*** Exercise data Section Begins ***
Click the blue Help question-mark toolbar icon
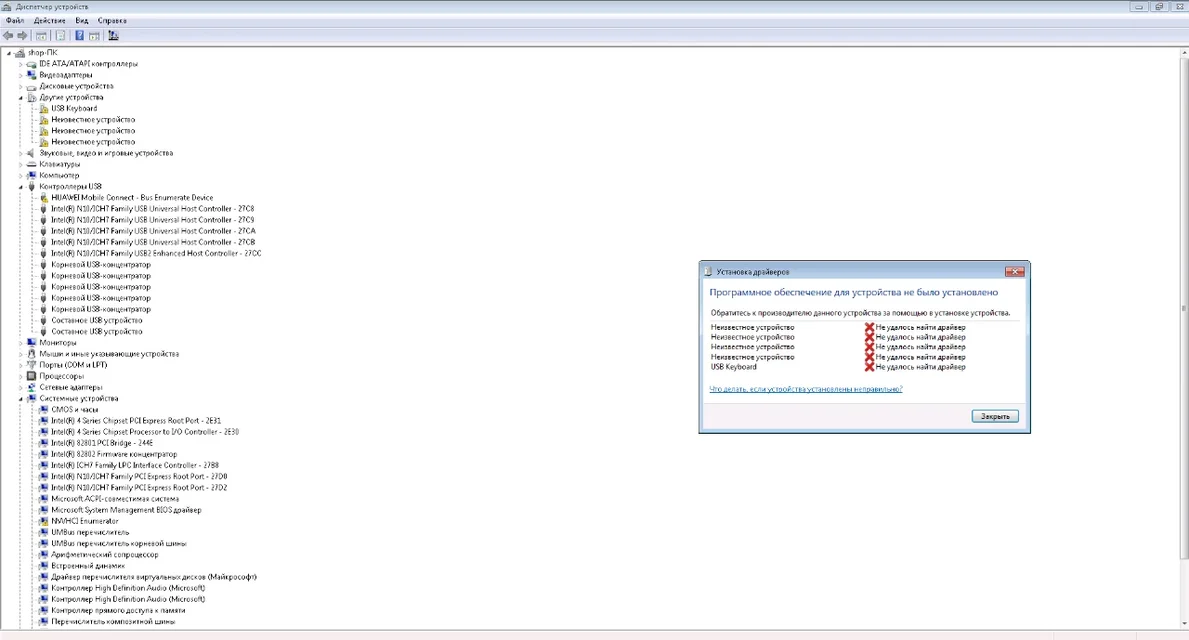 tap(79, 36)
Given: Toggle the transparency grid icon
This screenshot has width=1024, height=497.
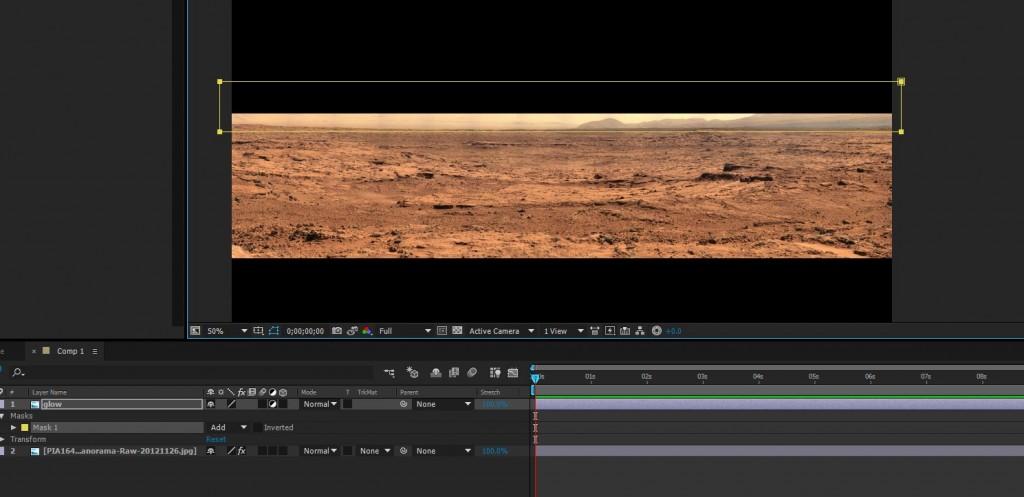Looking at the screenshot, I should [x=457, y=331].
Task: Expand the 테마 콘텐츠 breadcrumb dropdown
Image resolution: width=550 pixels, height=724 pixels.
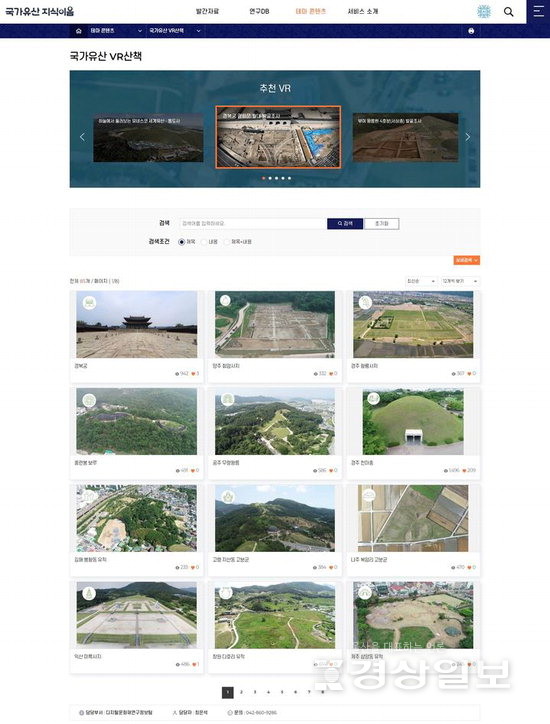Action: [115, 31]
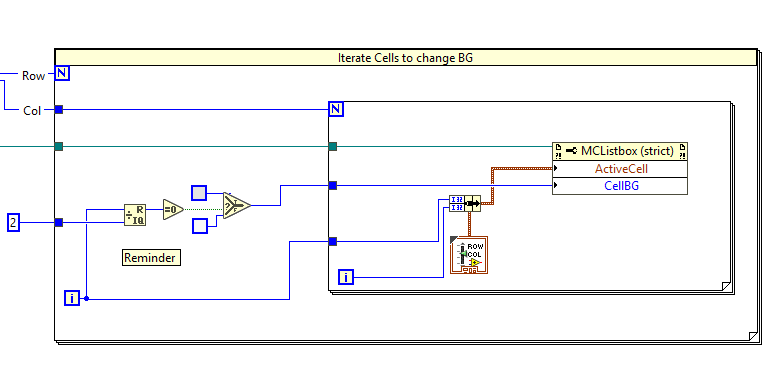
*** Exercise data Section Ends ***
_What needs to be done_: Extract, word for word, every line from the one containing "Task: Expand the 테마 콘텐츠 breadcrumb dropdown" to the end of the data above, both ends included, and leave out the pictures.

_Task solution_:
Task: Expand the 테마 콘텐츠 breadcrumb dropdown
Image resolution: width=550 pixels, height=724 pixels.
Action: [115, 31]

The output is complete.